The city of Lijiang (pronounced lee-ZHONG) lies in China’s Yunnan Province. It is one of the few cities in the world with a population of more than one million at an elevation of more than a mile above sea level. The city and surrounding villages are home to the Naxi, who are a minority people in China, but flourish in this city whose old quarter was designated a UNESCO World Heritage Site in 1997.

“It was like going home,” Woods said, sipping tea. “I met incredibly warm people and a lot of villagers.”




Shortly after returning home from her voyage, Woods realized she needed to return to the remote city.

“I took photos last year, and when I got home, I was looking through all these pictures of villages full of old men and women. I realized that none of them had glasses,” said Woods, who has been a nurse for 40 years.

With a group of two physicians, their young daughter and a translator, Woods returned to aid those in need.

“The Naxi village we went to had only seen two white people before us,” Woods said pointing to a photo of a red dirt road lined with small, windowless huts. “These people are farmers, so they’re exceptionally poor. They’ve never had eyeglasses. They didn’t even know how to use them. One woman tried putting the pieces that curve behind your ears in her ears.
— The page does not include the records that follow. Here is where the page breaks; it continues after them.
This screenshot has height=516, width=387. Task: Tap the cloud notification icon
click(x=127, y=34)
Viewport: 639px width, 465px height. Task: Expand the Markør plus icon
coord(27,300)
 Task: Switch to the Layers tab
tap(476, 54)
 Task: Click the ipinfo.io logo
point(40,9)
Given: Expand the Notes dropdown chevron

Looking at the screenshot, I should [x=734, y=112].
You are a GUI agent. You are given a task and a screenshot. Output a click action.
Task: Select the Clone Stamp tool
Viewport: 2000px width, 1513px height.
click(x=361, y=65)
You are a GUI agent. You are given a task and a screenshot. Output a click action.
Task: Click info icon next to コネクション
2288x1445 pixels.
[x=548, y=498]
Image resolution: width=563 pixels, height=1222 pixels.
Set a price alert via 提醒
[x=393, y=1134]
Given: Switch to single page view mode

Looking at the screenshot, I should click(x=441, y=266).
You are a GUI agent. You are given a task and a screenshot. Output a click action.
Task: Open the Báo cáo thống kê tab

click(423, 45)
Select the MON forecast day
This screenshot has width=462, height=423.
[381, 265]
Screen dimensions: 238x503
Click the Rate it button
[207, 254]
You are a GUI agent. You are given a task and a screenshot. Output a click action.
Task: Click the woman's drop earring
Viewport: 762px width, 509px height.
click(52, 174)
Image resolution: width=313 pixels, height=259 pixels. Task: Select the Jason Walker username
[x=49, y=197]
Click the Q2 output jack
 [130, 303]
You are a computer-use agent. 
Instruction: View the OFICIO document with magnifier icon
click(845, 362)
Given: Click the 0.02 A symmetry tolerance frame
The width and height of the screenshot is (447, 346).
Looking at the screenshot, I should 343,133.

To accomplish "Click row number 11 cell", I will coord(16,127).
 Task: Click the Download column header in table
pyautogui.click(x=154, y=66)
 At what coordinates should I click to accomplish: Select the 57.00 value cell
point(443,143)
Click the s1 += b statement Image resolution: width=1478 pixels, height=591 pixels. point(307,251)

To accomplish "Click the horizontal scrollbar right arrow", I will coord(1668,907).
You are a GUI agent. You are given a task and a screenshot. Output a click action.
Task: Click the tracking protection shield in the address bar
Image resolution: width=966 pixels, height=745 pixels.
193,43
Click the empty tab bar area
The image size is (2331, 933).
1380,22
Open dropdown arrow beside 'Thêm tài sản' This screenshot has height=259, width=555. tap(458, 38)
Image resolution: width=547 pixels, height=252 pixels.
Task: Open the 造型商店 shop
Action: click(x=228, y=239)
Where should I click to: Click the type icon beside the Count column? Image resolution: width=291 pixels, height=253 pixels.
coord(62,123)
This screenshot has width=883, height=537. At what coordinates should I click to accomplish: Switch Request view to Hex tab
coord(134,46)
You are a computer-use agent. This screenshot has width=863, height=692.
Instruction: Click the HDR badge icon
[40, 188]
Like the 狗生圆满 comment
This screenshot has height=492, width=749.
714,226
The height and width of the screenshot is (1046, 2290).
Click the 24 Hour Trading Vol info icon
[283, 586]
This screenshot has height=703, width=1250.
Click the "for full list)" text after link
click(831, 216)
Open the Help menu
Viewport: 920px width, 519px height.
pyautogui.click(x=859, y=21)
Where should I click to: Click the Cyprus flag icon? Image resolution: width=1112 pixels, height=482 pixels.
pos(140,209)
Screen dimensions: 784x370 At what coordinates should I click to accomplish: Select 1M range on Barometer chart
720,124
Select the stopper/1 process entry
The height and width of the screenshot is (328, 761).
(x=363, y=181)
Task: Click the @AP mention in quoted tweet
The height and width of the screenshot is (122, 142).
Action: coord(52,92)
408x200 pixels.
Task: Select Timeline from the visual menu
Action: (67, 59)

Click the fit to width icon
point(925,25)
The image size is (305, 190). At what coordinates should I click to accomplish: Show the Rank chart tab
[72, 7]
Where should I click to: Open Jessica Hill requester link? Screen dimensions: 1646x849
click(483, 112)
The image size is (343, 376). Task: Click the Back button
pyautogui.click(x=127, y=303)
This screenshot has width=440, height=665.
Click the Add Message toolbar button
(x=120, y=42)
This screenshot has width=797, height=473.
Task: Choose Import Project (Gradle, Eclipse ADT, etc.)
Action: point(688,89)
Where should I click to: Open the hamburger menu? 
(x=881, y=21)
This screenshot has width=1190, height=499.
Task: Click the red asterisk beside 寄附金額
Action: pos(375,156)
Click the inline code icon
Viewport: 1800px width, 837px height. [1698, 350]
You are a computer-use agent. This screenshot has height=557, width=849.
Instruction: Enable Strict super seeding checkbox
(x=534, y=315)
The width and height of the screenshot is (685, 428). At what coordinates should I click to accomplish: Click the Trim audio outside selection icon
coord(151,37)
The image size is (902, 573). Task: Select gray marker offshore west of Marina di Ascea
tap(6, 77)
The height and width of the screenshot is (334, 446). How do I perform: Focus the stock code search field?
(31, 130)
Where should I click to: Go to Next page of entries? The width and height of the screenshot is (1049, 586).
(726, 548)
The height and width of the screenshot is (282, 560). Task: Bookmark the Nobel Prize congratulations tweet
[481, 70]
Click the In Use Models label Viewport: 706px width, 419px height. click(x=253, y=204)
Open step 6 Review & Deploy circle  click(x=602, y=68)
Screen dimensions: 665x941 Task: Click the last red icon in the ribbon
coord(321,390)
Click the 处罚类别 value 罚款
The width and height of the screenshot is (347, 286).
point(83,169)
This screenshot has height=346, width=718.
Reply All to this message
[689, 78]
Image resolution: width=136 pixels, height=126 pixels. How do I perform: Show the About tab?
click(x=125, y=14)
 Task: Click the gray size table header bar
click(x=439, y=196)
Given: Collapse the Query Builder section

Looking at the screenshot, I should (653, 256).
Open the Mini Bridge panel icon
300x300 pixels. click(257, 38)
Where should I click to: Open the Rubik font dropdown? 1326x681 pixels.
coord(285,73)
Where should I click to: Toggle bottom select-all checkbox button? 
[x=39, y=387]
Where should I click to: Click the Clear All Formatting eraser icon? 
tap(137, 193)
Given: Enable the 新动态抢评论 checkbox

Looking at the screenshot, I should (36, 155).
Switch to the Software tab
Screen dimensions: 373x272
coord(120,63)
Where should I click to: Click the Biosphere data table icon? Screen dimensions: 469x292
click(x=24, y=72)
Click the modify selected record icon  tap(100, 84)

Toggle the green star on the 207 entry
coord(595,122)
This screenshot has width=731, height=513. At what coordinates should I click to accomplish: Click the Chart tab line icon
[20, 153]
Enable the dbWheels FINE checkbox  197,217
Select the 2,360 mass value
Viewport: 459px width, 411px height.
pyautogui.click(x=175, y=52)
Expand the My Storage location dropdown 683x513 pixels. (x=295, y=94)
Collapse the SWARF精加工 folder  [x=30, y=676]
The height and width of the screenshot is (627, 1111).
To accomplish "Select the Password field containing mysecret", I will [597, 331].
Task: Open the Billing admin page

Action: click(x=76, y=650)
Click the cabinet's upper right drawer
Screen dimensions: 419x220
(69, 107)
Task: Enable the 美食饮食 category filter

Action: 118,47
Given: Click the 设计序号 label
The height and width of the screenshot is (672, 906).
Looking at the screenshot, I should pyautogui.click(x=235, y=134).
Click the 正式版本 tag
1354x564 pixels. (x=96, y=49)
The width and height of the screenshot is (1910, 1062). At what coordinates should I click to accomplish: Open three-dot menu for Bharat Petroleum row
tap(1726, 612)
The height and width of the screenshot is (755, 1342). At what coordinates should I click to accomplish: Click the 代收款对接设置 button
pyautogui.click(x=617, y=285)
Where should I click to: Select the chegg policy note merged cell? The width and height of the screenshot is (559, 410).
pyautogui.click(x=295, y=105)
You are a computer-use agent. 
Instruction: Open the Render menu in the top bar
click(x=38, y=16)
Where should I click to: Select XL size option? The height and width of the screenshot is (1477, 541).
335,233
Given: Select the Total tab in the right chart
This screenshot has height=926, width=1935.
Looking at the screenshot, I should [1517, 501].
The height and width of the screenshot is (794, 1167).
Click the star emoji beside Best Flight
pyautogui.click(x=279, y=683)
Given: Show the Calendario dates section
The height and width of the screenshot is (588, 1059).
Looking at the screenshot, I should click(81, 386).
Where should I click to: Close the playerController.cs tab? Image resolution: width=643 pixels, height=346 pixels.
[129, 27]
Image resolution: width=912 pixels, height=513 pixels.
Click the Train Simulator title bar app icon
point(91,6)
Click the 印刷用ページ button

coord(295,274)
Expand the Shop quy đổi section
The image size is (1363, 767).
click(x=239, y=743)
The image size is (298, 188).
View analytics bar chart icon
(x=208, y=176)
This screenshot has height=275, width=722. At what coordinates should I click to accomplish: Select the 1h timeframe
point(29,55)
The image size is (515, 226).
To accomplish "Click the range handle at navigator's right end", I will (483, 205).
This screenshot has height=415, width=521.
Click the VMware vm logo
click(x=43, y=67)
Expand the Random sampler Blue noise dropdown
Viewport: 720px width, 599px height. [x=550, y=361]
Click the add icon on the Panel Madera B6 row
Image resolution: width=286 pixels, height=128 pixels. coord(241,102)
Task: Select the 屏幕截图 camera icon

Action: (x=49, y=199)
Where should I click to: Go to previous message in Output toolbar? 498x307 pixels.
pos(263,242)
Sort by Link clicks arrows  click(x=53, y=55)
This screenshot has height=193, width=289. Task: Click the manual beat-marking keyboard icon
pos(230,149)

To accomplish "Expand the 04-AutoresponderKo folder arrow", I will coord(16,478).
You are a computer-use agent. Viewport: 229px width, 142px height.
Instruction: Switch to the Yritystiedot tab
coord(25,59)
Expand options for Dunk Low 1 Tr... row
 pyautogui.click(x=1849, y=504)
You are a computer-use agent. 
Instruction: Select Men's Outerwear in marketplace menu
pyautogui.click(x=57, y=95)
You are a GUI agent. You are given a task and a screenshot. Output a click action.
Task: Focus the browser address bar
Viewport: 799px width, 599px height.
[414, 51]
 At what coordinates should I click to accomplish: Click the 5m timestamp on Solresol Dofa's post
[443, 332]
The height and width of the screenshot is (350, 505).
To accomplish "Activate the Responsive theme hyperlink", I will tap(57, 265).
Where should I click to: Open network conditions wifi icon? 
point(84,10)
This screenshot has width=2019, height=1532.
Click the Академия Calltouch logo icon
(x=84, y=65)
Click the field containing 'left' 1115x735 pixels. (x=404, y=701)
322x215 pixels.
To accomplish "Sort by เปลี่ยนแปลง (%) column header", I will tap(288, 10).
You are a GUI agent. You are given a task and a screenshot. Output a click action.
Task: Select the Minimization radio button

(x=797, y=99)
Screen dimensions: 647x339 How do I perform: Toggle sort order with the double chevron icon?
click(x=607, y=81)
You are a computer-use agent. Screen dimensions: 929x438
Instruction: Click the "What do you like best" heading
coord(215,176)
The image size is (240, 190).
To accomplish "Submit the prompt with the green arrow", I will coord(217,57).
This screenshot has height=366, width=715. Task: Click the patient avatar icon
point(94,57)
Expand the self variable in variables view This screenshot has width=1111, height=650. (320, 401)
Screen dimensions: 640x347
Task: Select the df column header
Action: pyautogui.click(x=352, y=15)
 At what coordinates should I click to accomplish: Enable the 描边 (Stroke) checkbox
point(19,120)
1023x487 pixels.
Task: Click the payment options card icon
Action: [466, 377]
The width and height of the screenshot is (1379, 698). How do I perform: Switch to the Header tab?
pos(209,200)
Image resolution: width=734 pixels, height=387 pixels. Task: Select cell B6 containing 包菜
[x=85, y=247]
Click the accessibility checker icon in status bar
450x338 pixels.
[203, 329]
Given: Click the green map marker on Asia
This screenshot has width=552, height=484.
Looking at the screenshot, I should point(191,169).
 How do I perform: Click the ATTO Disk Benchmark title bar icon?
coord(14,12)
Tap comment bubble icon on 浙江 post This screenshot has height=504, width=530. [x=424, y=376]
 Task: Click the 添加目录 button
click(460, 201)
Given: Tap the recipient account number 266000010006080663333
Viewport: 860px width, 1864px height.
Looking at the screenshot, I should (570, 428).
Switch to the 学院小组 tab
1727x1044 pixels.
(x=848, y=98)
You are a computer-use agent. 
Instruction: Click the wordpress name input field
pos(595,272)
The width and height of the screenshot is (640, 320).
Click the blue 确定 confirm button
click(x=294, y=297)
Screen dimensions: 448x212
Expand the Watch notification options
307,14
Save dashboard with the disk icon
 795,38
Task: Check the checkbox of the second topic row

I had to pull them out for her and adjust the glasses.”

In order to find a suitable pair of glasses for each villager, Woods and her crew sorted through the medley of eye wear they brought with them until they found a match.

“After we found a pair that fit this man, he walked away crying,” Woods said. “As we wondered through the village, more and more people were given glasses. They were all so happy and so humble. (The glasses) will be treasures. A lot of people said they put them on the altars at home or in a special treasure place when not in use.

“One woman in particular was known as the ‘crazy blind lady’ by villagers because she couldn’t see,” Woods said. “But when we put glasses on her, she could see. The villagers were amazed. They kept going over to her and saying ‘Can you see me? Can you see me?'”

With a demand for eyeglasses so high and supplies limited, Woods was unable to help everyone she came across.

“Here I am making a pinky-promise that I will bring back glasses for this woman in September,” Woods said brushing away tears. “She just wants to be able to see before she dies.”

Woods plans to return to the isolated village in mid-September this year.

“I’m making plans to live there in the spring so that I can be the connection between this village and their village,” Woods said.

Along with more eye wear, Woods also hopes to bring with her school supplies, tennis balls and money.

“These kids have nothing, and using a tennis ball doesn’t need a battery and it doesn’t leave trash,” Woods said. “What I want to do is sell these handmade Pumi blankets (made by another Chinese minority group), with 100% of the commission going to the village.”